Bis zum Jahr 2013 waren wir beide soweit dass Bonni mit mir meinen (und auch ihren) ersten Lauf über 86 km gelaufen sind. Das war in der Pfalz beim Pfalz Trail. Bis dahin hatten wir unzählige Lange Läufe absolviert und waren beide entsprechend fit. Dennoch entschied ich nach dem Lauf sie in Zukunft nicht mehr so zu fordern denn ihre herausragende Charaktereigenschaft, die Anhänglichkeit sorgte dafür dass sie mich zwar förmlich bis ins Ziel zog, in der Nacht danach aber die Rechnung dafür bekam. Übelsten Muskelkater und wenig Schlaf.

Seither liegt das Limit unserer gemeinsamen Läufe bei um die 50 km und unsere langen Läufe sind generell weniger geworden. Das passt Bonni allerdings nicht wirklich und sie ist immer beleidigt wenn ich sie daheim lasse.

Mein Name ist Sascha, bin Bj. 81 und laufe ebenfalls seit 2010.  Angefangen mit dem Laufen habe ich jedenfalls vor der Geburt meiner ersten Tochter und zusammen mit meinem Bruder der damals kurz vor dem Einzug in die Bundeswehr stand. Meine anfängliche Motivation war es keiner der fetten und faulen Väter zu werden die auf den Spielplätzen von ihren Kindern auf dem Weg zur Rutsche abgehängt werden. Mehr dazu gibt es hier -> Warum ich laufe.

moselsteig-solo-110

Wie das dann oft so kommt fand ich Spaß am Laufen und bereitet mich 2012 auf meinen ersten Halbmarathon vor. Den nächsten logischen Schritt, den Marathon habe ich bis heute ausgelassen und bin dann direkt 2013 bei meinem ersten 50 km Lauf gestartet.
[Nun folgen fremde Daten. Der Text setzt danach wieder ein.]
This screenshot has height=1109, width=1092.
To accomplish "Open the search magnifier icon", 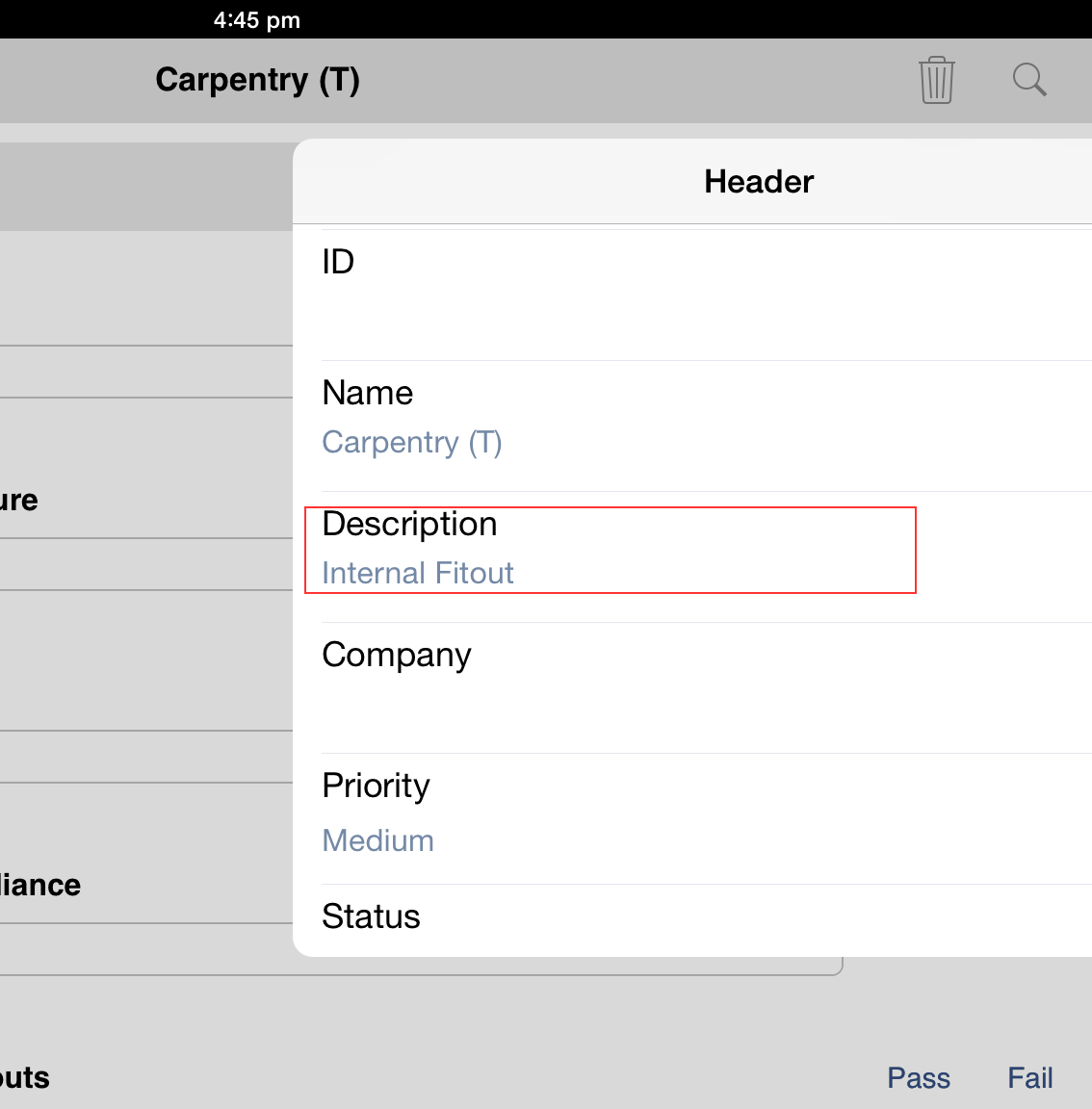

Seitdem laufe ich regelmäßig Läufe über die Ultradistanz und konnte neben einigen 80 km Läufen 2015 dann das erste Mal auch über einen Lauf über 110 km starten und diesen dann auch beenden.

Schon 2013 habe ich jegliche Wettkampfambitionen begraben und laufe seitdem nur aus Spaß. Dafür gibt es im Grunde zwei Gründe, der erste ist dass ich ziemlich faul bin was das regelmäßige Tempotraining angeht und mich nur selten wirklich quälen will. Der zweite Grund ergibt sich aus dem ersten, ich laufe aus Spaß und um vom doch manchmal recht stressigen Alltag abzuschalten. Gegen alle Vorteile kann der Beruf eines ITlers dann eben doch auch mal stressig werden 🙂

Was ihr also hier nicht erwarten könnt sind die klassischen Rennberichte, wenn ich von meinen „Wettkämpfen“ berichte dann sind das ausnahmslos Kämpfe gegen mich selbst.

Seit 2015 fahre ich Rennrad, eher als Ausgleich zur Lauferei aber auch hier bin ich bestrebt möglichst weit rum zu kommen. Ähnlich wie die Lauferei, artete dann allerdings auch das Hobby Rennrad aus und so landete ich 2016 zusammen mit drei Teamkollegen bei Rad am Ring. Dort fuhren als #allebeklopptracingteam in der 24 Stunden Wertung und brannten 24 Runden auf die Nordschleife.

2017 wird mein Ziel das Finish beim 140 km langen und mit 4446 Hm bestückten KoBoLt sein. Der nächste Schritt „to infinity…and beyond!“ ähm der 100 Meilen.